Start of The input

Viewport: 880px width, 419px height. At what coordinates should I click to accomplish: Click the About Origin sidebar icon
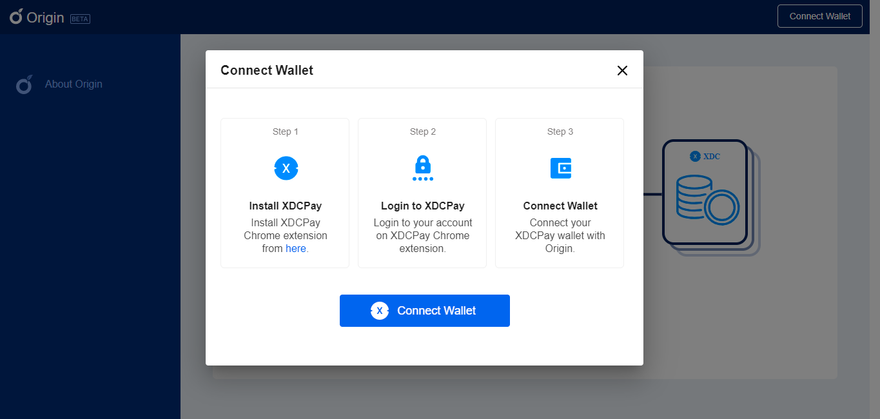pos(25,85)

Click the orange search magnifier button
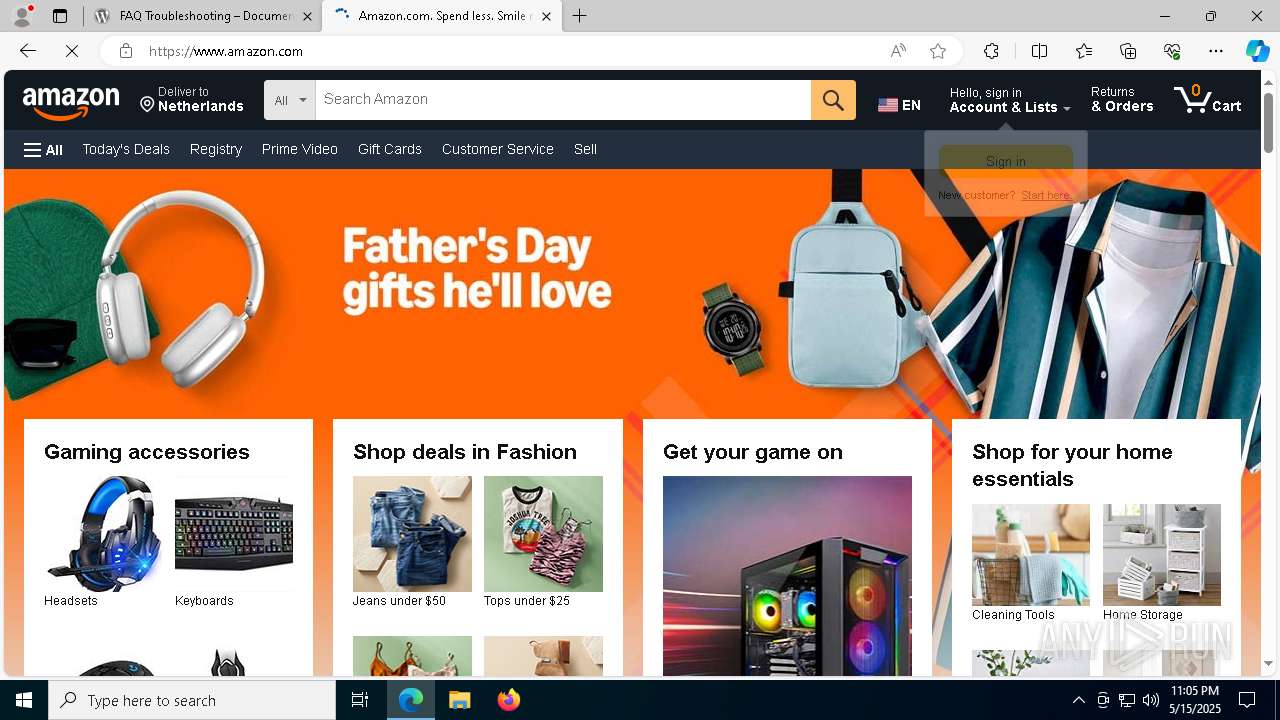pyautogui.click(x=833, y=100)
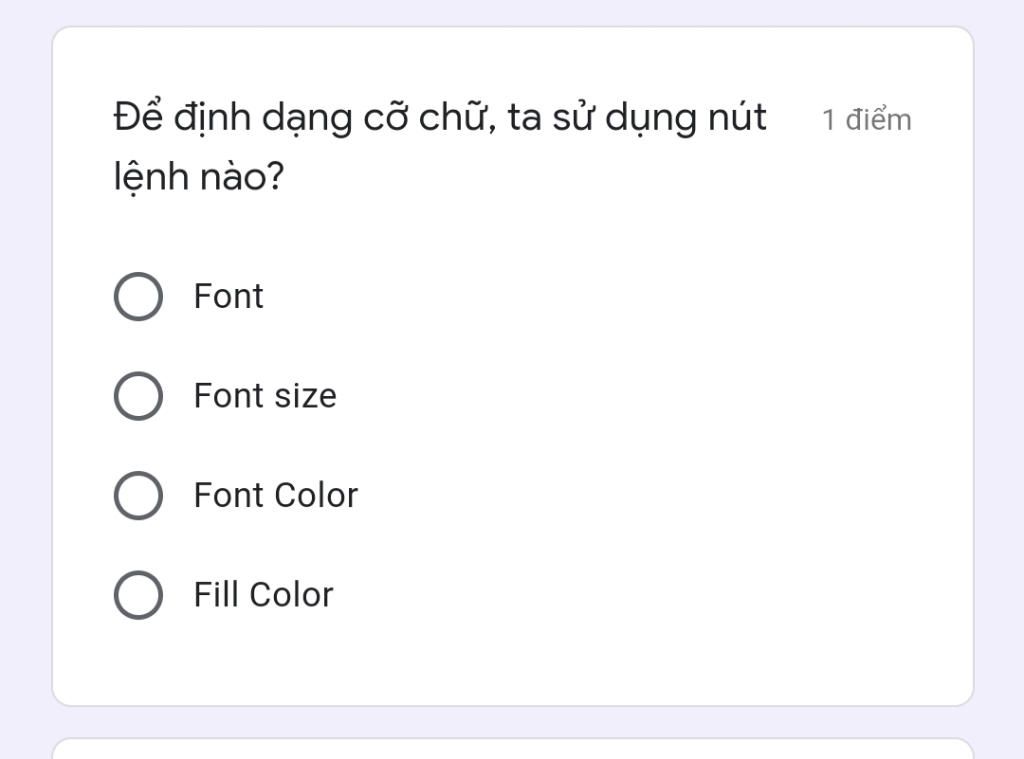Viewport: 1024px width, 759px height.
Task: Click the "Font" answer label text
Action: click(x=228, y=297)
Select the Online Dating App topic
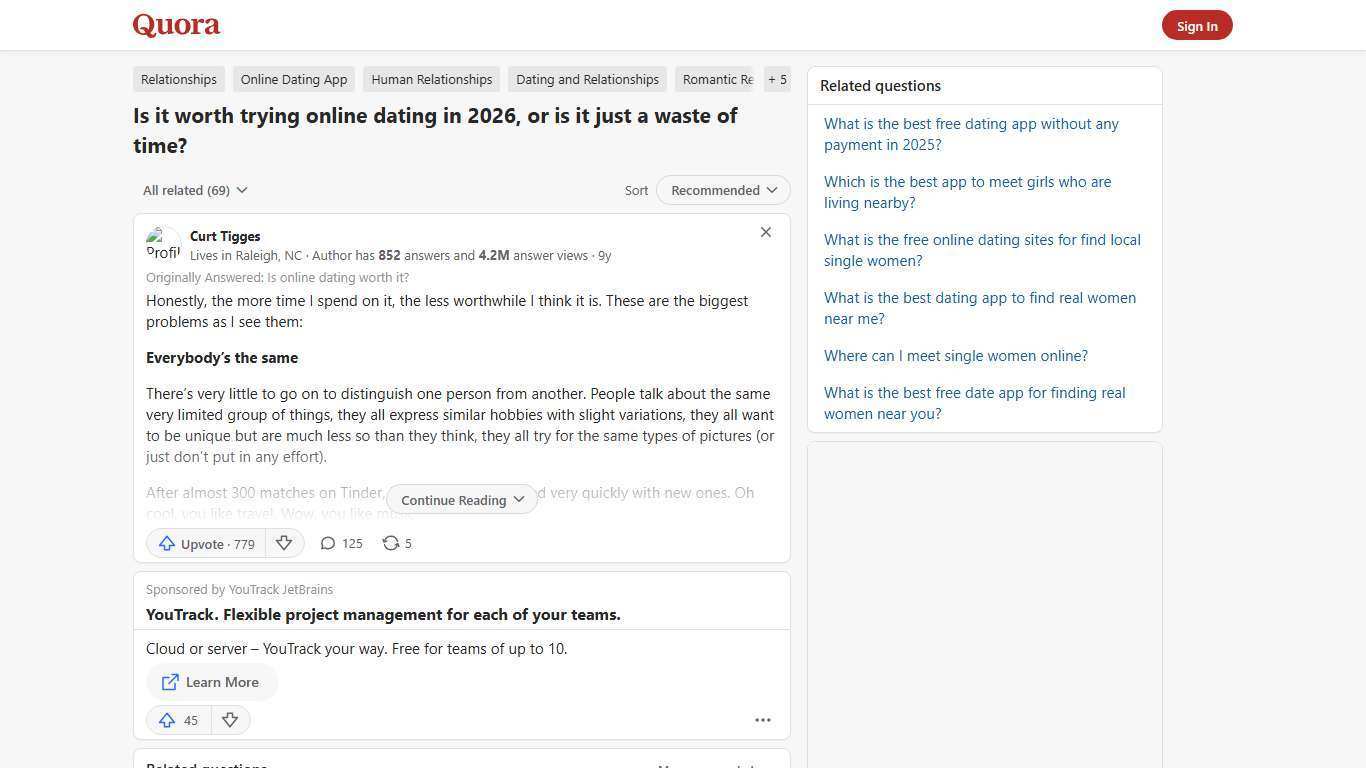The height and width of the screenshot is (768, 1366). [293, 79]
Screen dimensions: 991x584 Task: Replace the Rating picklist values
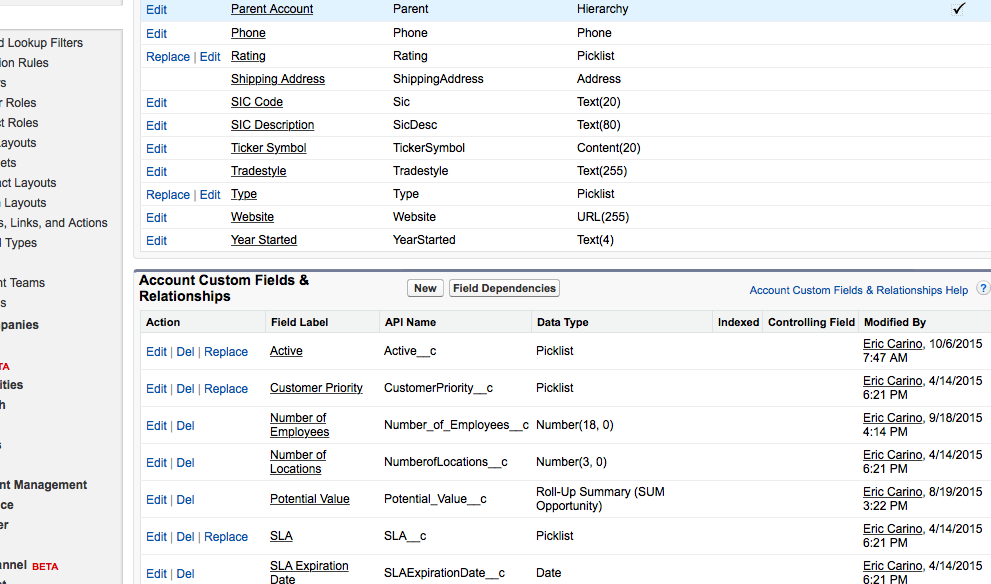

End of The input

• _What to do_:
Could you reproduce the records above exactly, leaving out the pictures?

• _Reply to the exercise_:
Viewport: 880px width, 419px height. At what coordinates should I click to accomplish: Click the About Origin sidebar icon
pos(25,85)

Click the orange search magnifier button
pyautogui.click(x=833, y=100)
Viewport: 1024px width, 759px height.
Task: Click the "Font" answer label text
Action: click(x=228, y=297)
Select the Online Dating App topic
The height and width of the screenshot is (768, 1366). [293, 79]
Screen dimensions: 991x584 Task: Replace the Rating picklist values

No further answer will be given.